Penulis: Lidya Thalia.S
TVRINews, Jakarta
Sekretaris Jenderal Kementerian Haji (Kemenhaj), Teguh Dwi Nugroho, menyampaikan optimisme terhadap penguatan tata kelola keuangan di lingkungan kementerian yang dinilai akan semakin baik dan akuntabel seiring proses transisi kelembagaan yang tengah berlangsung.
Menurut Teguh, pembentukan Kemenhaj sebagai amanah Presiden menjadi momentum penting untuk melakukan pembenahan secara menyeluruh, termasuk dalam aspek perencanaan dan pengelolaan keuangan. Transformasi tersebut diarahkan untuk membangun sistem yang lebih terintegrasi, transparan, dan profesional.
“Kami memandang proses ini sebagai langkah strategis untuk memperkuat fondasi kelembagaan, khususnya dalam pengelolaan keuangan yang lebih efektif dan akuntabel,” ujar Teguh dalam keterangan tertulis, Kamis, 2 April 2026.
Ia menjelaskan, saat ini Kemenhaj tengah menyusun Rencana Strategis (Renstra) sebagai pedoman arah kebijakan dan program ke depan. Penyusunan tersebut dilakukan secara komprehensif guna memastikan keselarasan antara perencanaan, penganggaran, hingga pelaksanaan program.
Di sisi lain, penguatan tata kelola keuangan juga dilakukan melalui penataan mekanisme pembayaran gaji dan tunjangan kinerja yang kini diarahkan lebih terpusat melalui Biro Keuangan. Langkah ini diharapkan dapat meningkatkan efisiensi, ketertiban administrasi, serta akurasi dalam pengelolaan anggaran.

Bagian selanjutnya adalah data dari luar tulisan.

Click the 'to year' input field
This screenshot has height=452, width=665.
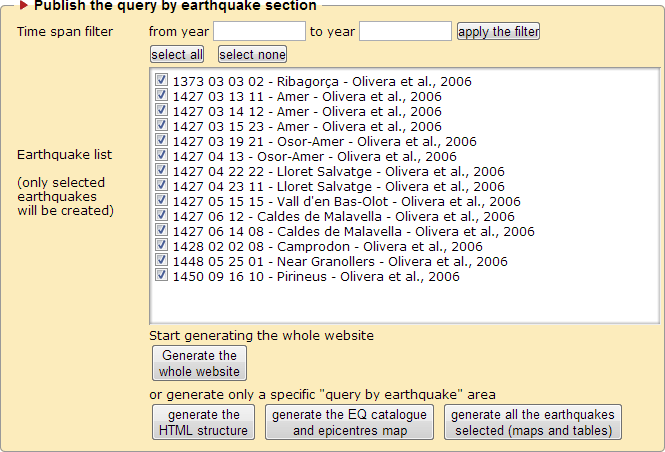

Selain pembenahan sistem, Kemenhaj juga mendorong penerapan budaya kerja yang profesional dan berintegritas. Upaya tersebut dilakukan, antara lain, melalui pemberian apresiasi kepada aparatur yang berprestasi sebagai bagian dari peningkatan kualitas sumber daya manusia.
Teguh menegaskan bahwa masa transisi kelembagaan merupakan fase krusial yang membutuhkan komitmen dan sinergi dari seluruh jajaran. Dengan semangat tersebut, Kemenhaj optimistis dapat menghadirkan tata kelola keuangan yang lebih baik guna mendukung pelayanan penyelenggaraan ibadah haji yang optimal.